Già sottosegretario alla Difesa durante il governo Draghi, Mulè ha iniziato la conversazione esprimendo solidarietà a Guido Crosetto che, dice, da ministro della Difesa si è mosso da uomo delle istituzioni su questo episodio, destituendo Vannacci. «Il ministro ha agito uniformandosi né più né meno da ciò che è scritto dal 2011 – dice Mulè – rispetto alla riservatezza che vincola i membri delle forze armate. Se ne impone una rafforzata su opinioni che possano in qualche modo creare una generalizzazione attorno all’esercito. Vannacci non è stato condannato né degradato, disciplinarmente poi si vedrà, cercando di capire se quanto ha fatto ha dato lustro o meno all’esercito».

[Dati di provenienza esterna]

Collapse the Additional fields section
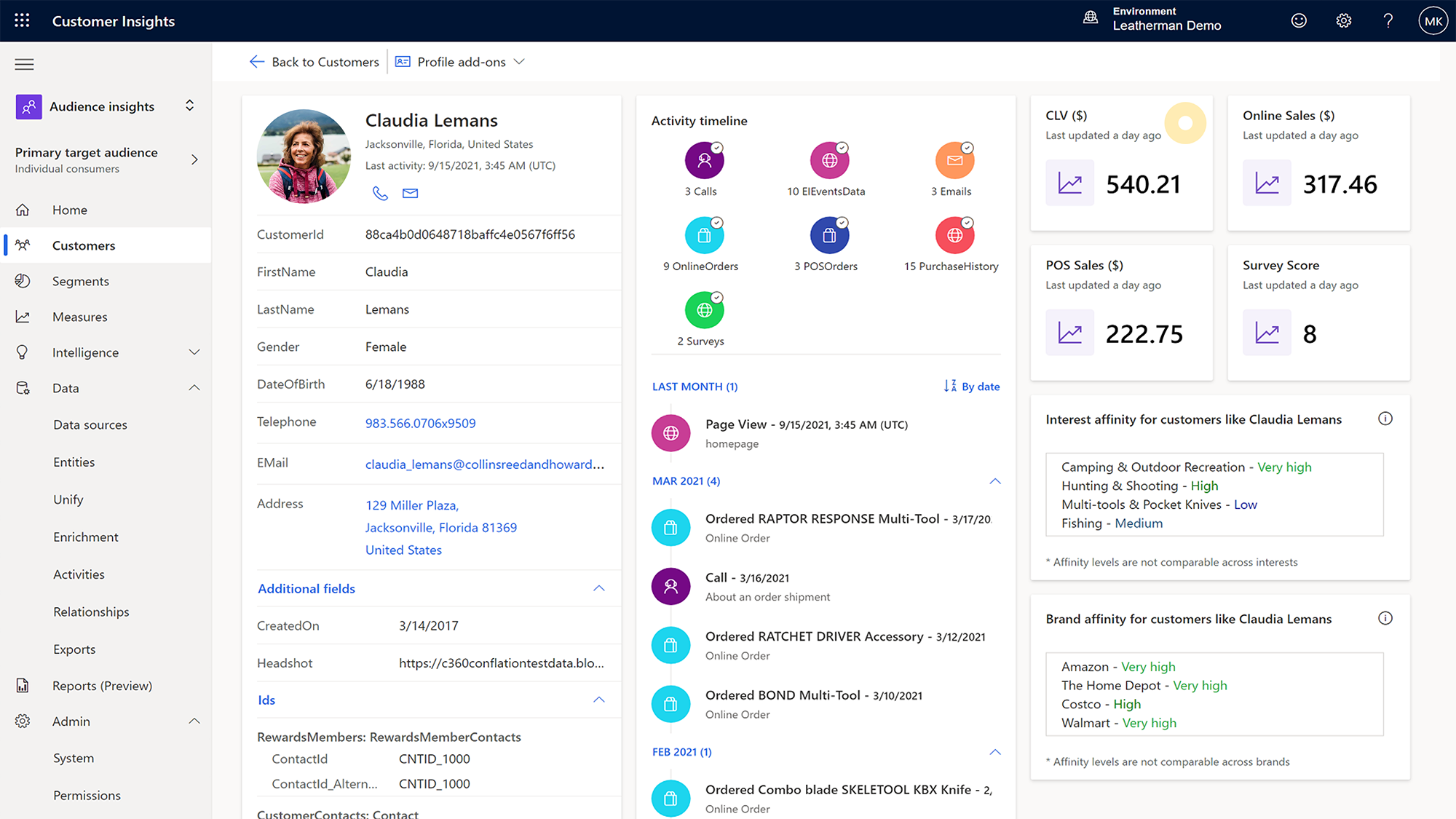This screenshot has width=1456, height=819. 598,588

Il libro di Vannacci, che Mulè dichiara di non aver letto perché «i libri si leggono se ti danno l’impressione di arricchirti e questa opera al più ti impoverisce», è stato oggetto di polemiche in Italia e all’estero, a causa di contenuti razzisti, omofobi, frasi inaccettabili per un rappresentante dello Stato. Inaccettabili quasi per tutti, perché una parte della destra sembra corteggiare ancora Vannacci: Matteo Salvini, ad esempio, vicepremier e ministro delle Infrastrutture, oltre che leader della Lega, ha detto che acquisterà il libro e «se il generale scrive qualcosa che non ha niente a che fare con segreti di Stato o con il suo lavoro, ed esprime dei suoi pensieri nero su bianco, ha il dovere e il diritto di farlo».

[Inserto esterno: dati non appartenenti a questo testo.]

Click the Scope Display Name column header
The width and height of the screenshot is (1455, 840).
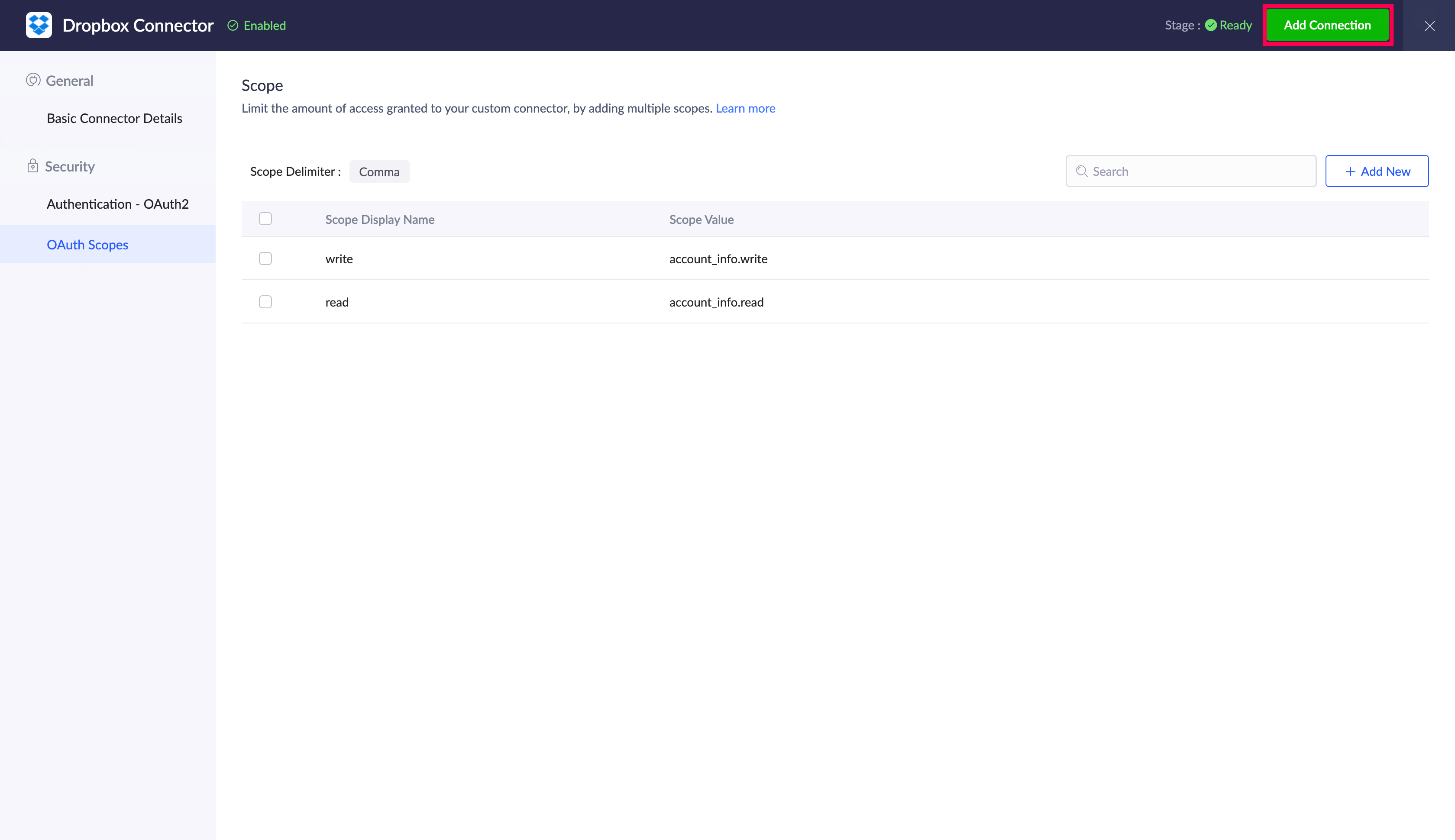click(380, 219)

Ma questo, spiega Mulè, non è compatibile con il ruolo ricoperto da Vannacci. «Vannacci non parla dell’esercito per gli atti di eroismo, non parla di soldatesse che lasciano i bambini di due anni a casa per delle missioni all’estero», ha detto a Repubblica, «Si parla del suo libro per il sesso degli angeli. E se ne parla dopo che la Difesa italiana, prima ancora degli americani, oltre dieci anni fa accettò che due militari dello stesso sesso si sposassero. Siamo stati all’avanguardia. Ancora nel 2023 a parlare di questo? Mi viene il sangue al cervello, siamo nel medioevo?».